The grammar gives ‘I was preparing myself’ for ‘m’apparechiavo.’ James Finn Cotter’s prose version gives ‘I readied myself.’ His complete rendering is

I, the only one,

readied myself to endure the battle
both of the journey and the pathos,
which flawless memory shall here record.

This is good, clear English, and does not add or subtract. ‘Guerra’ becomes ‘battle’ rather than ‘war’ because in English we do battle with circumstances. Memory ‘che non erra’, ‘which errs not’, becomes ‘flawless memory’. Only the word ‘here’ intrudes, reminding us that this is the beginning of a narrative by a returned traveller. I do not like ‘pathos’ for ‘pietate’: this is a modern abstraction for the poet’s earth-bound human pity, which Virgil scornfully dismisses as inappropriate in the presence of the justice of God (Canto XX, 26-30). Put back ‘pity’ and it’s difficult to see how the version could easily be improved.

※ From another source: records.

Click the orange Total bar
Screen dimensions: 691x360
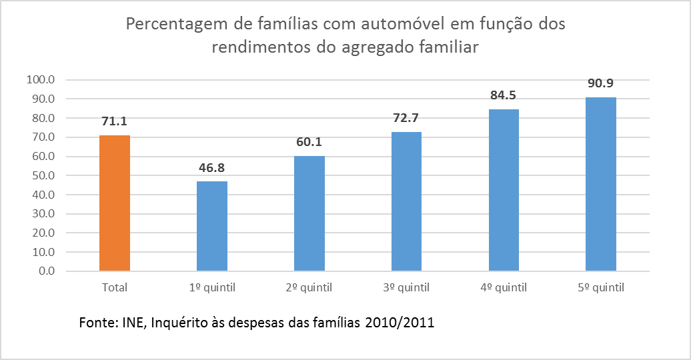(x=115, y=203)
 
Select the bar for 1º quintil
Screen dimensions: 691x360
(x=212, y=226)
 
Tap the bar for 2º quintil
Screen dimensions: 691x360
(x=309, y=214)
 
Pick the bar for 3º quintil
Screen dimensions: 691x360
(x=406, y=201)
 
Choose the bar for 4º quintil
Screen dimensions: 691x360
(x=504, y=190)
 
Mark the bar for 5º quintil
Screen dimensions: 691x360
(x=601, y=184)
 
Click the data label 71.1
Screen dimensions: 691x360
(x=115, y=121)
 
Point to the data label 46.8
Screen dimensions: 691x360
(x=211, y=167)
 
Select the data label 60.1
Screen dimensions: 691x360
(x=309, y=142)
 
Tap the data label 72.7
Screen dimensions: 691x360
(x=406, y=118)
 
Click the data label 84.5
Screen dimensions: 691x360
(x=504, y=95)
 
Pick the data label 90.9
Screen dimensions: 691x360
(x=601, y=83)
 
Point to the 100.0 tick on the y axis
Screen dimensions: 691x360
(x=41, y=80)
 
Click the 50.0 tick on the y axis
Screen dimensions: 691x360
(x=43, y=175)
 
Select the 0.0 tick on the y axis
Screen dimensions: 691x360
(x=46, y=271)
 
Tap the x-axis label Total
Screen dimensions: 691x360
(x=115, y=288)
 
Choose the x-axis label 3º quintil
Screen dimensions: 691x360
(x=406, y=288)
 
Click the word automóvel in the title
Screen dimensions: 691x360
(x=403, y=23)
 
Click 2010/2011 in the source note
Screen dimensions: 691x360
(x=400, y=323)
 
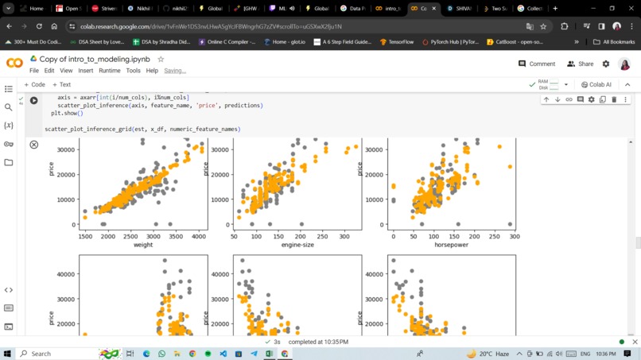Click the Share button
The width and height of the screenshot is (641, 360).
click(581, 64)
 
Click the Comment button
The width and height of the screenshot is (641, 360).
click(537, 64)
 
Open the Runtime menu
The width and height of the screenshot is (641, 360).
click(109, 71)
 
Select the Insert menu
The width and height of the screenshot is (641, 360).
click(85, 71)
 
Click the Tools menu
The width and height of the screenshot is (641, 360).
click(133, 71)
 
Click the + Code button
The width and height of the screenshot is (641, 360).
click(35, 84)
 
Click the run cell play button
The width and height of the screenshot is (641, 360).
click(34, 100)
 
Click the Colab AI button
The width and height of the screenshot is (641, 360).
click(596, 84)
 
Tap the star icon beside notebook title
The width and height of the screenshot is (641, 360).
click(161, 60)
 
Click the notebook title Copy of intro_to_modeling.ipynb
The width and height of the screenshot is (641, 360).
click(95, 60)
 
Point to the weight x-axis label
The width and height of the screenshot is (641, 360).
click(143, 245)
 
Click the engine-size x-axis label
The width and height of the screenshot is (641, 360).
click(297, 245)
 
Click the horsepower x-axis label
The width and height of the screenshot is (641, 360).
click(451, 245)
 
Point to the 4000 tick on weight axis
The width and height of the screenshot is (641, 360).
click(198, 236)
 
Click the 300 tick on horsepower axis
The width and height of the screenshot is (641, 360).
click(514, 236)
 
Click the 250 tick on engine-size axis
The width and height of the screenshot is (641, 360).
click(322, 236)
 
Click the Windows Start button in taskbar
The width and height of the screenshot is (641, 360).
click(8, 354)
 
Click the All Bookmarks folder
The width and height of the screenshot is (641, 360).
click(614, 41)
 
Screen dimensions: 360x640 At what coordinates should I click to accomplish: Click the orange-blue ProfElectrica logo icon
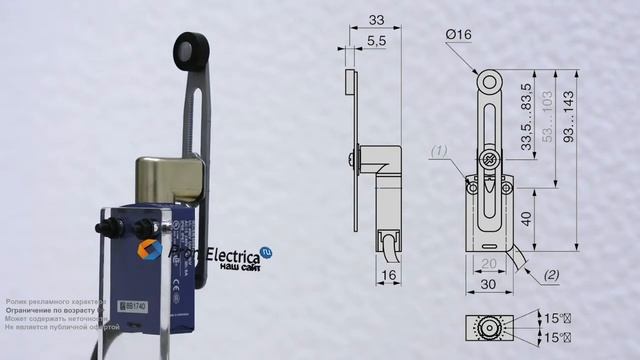pos(150,250)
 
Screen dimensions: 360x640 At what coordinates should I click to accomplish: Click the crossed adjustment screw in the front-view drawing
pos(489,161)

Now consider a verse translation, the diligent terza rima of Dorothy Sayers:

I

Must gird me to the wars – rough travelling
And pity’s sharp assault upon the heart
Which memory shall record, unfaltering.

This doesn’t read badly, but it isn’t Dante. ‘Gird me to the wars’ is a poetic anachronism. ‘Rough travelling’ is quite wrong. Virgil did warn Dante that he would hear ‘hopeless shrieks’ but said nothing of physical obstacles to their progress (here Sayers is anticipating the narrative). She begins her second pentameter with only ‘pietate’ to translate, so this one word becomes ‘pity’s sharp assault upon the heart’. it’s a vivid phrase but corresponds to nothing in the text. The final word is not well chosen: a faltering memory can in the end arrive at the truth. ‘Unfaltering’ is not the equivalent of ‘unerring’ or of the Dantesque boast of a ‘faultless recall’. The word was chosen to pair with ‘travelling’ because Sayers wants to imitate Dante’s terza rima, a verse form not comfortably at home in a long English poem, and ‘unerring’ doesn’t fit because it lacks a syllable. A translator who has to choose words to fit a given rhyme scheme or metre, or put in words only to fill out a line, is not providing the service we need with a writer such as Dante. What we need, if we are trying to study the Divine Comedy, not skim through it on winter evenings, is a faithful version with notes and commentary. Only prose can do this.

John Glenn
Grantham, Lincolnshire

Hey Ho! The Pope Says No!

Hal Foster and Christian McEwen (Letters, 17 April) list slogans they spotted at anti-war demonstrations earlier this year. Glasgow Caledonian University, recognising the proliferation of such slogans and the value of preserving them, has established a website where anti and pro-war slogans will be collected. A listing of all the slogans sent to the site can be found at www.lib.gcal.ac.uk/researchcollections/antiwar.htm and further slogans can be submitted to the same address. A collection of anti-war songs can also be consulted at polsong.gcal.ac.uk/research/antiwar/anti-war.htm.